Oil and gas production operations produce large volumes of brine water along with the petroleum resource .  Disposing of this byproduct is costly because of its composition and because of the large volumes that must be handled .   The problem is widespread, in that as more than three-fourth of the state’s counties have oil production and all have water-flood disposal operations.  Approximately 150,000,000 gallons of water are produced every day in Texas, which is equivalent to 10% of the water usage in the state, and none of it is available for recycling.  Because of advances in membrane filtration and desalination, and because of the extremely high disposal costs that could be avoided, an economical alternative to produced water disposal is now available.  Converting oilfield produced water from a possible pollutant to a valuable resource will require a multidisciplinary approach because of the many technologies involved.  A research program is needed, however, to make this technology economically attractive and to adapt it to the needs of small operators who produce most of the oil and gas in the United States.

 

The goal of  this project is to create a faculty incubator group as a means of building institutional capability for natural resource and environmental research, specifically in the field of water treatment.  The new group would work to develop systems that can be employed for distributed water processing and recycling (DWPR).
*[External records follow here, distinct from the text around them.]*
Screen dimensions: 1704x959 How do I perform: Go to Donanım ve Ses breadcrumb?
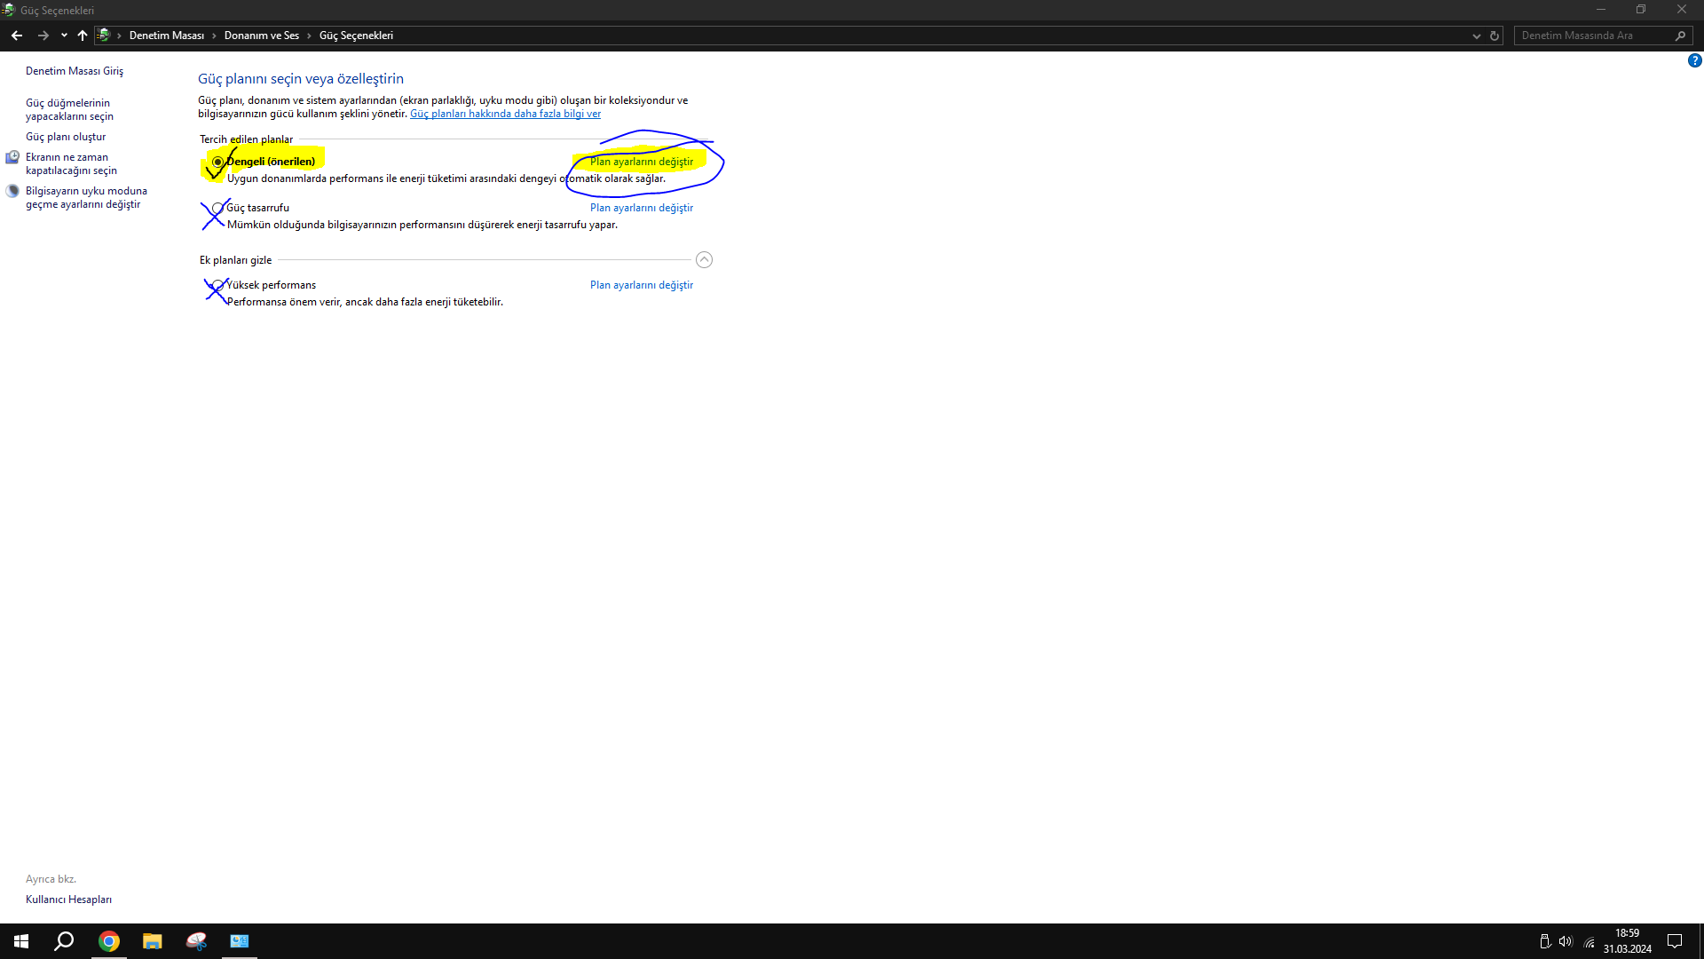(x=261, y=36)
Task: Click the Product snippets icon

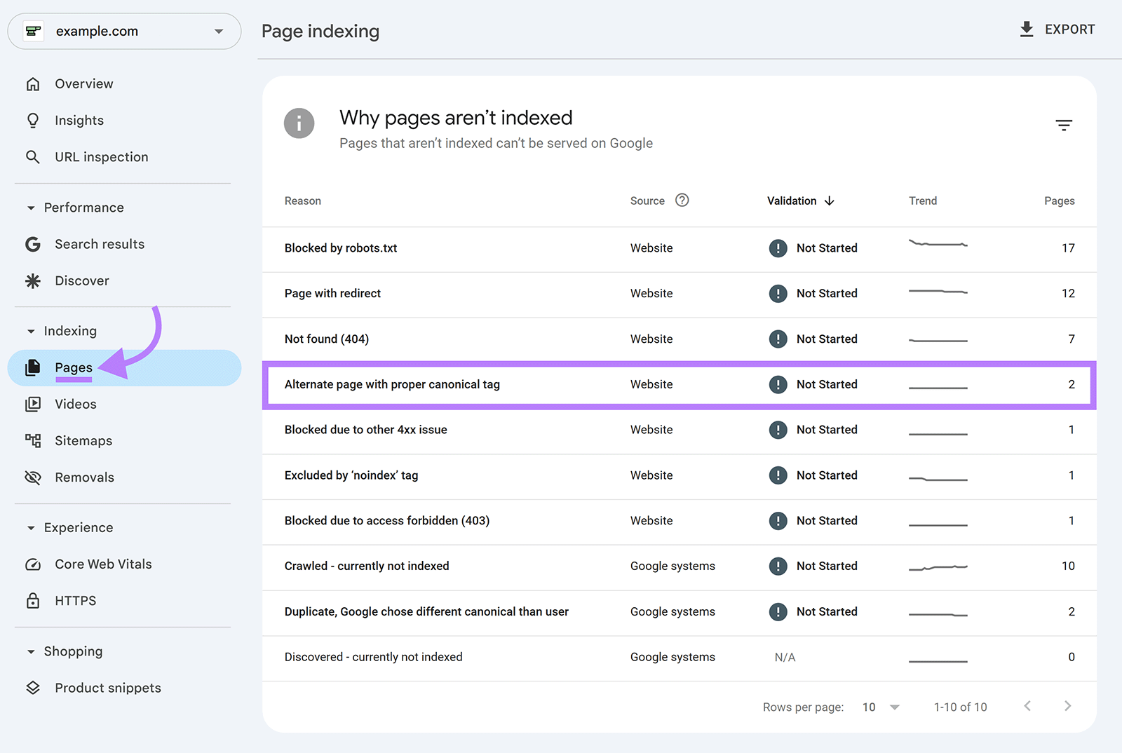Action: (x=33, y=688)
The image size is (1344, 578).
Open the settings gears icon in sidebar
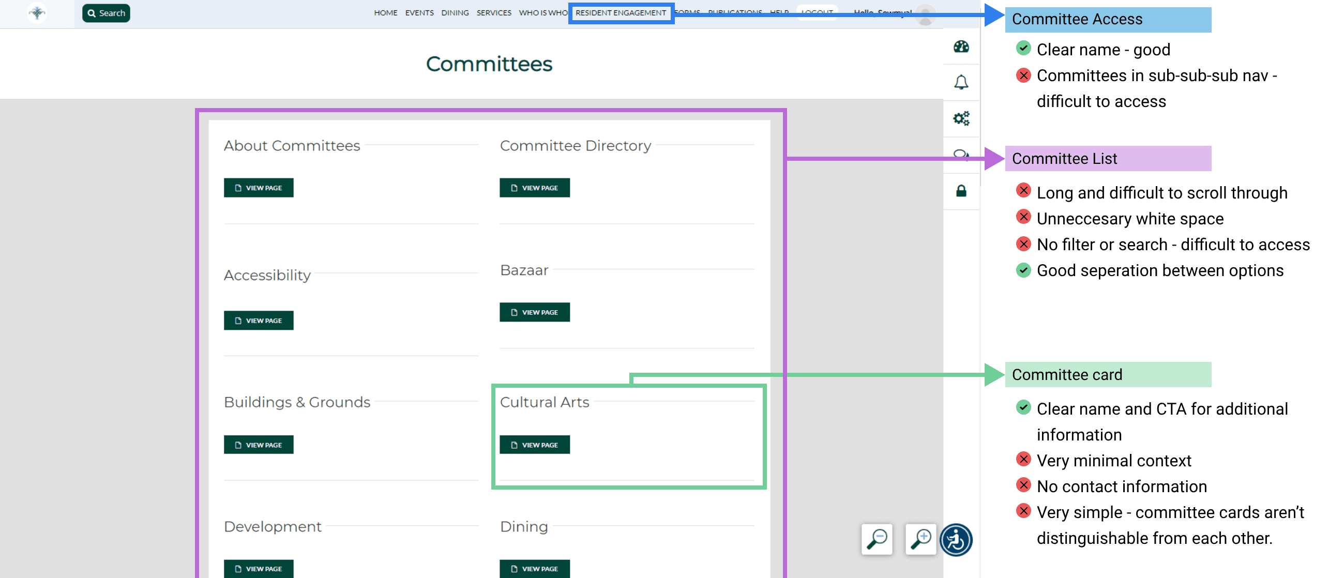961,118
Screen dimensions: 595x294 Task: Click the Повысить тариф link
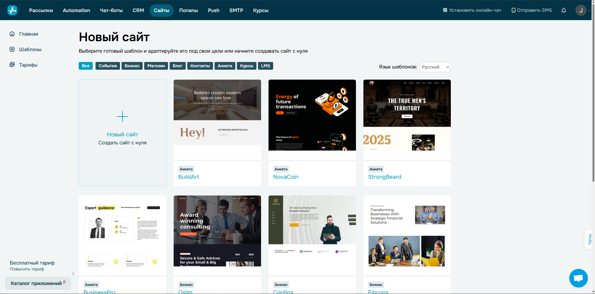point(27,269)
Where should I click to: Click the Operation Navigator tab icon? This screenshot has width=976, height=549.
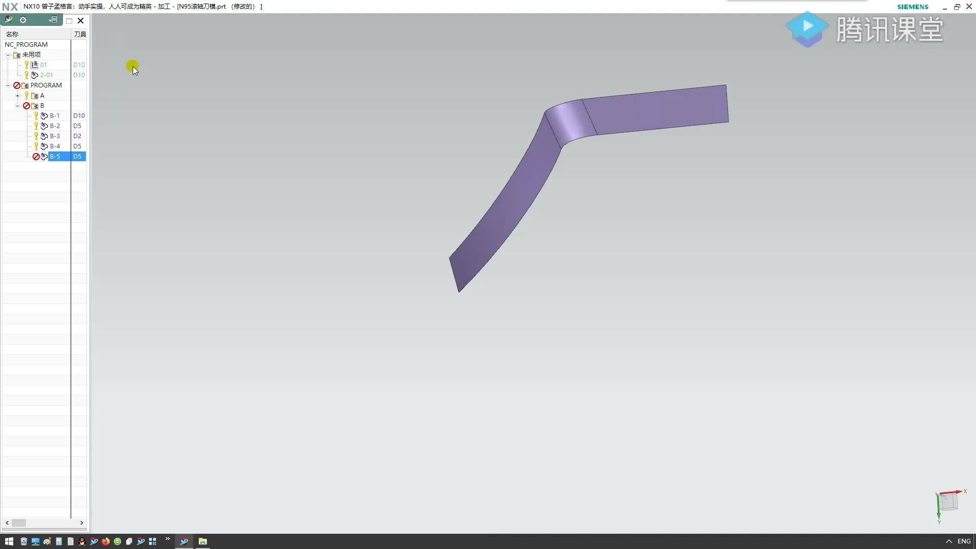click(x=9, y=20)
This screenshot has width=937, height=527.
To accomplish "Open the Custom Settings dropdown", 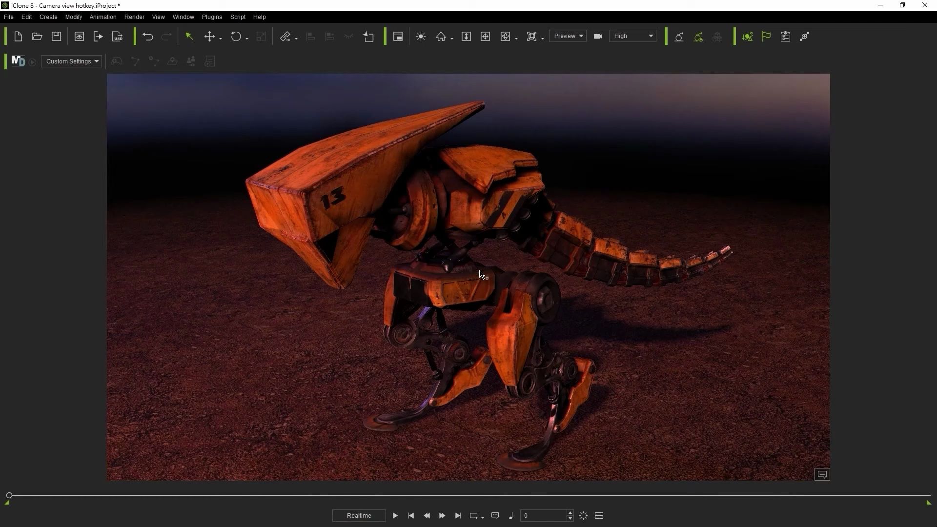I will pyautogui.click(x=72, y=61).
The objectives of the group are: 1) To prove that DWPRE is technically possible and economically justifiable at the current time in certain circumstances (i.e. oil and gas production); 2) to develop designs for and prototype portable units to use in oil field operations; and 3) To create a coordinated research program promulgating the technology to broader markets and areas of application. 

 

This group will provide opportunity for faculty member and entrepreneurs to collaborate, increases the ability of the Univeristy to attract significant industrial and government financial support, provide graduate student research funding and generate  new ethnology that represents licensing revenues for the University.  The benefit of the program to the community would be to increase the availability of water resources that presently  limit economic stability and diversity in many regions of the state and the country, to reduce the cost of wastewater disposal and to lessen the often harmful effects on the enviornment and the populace.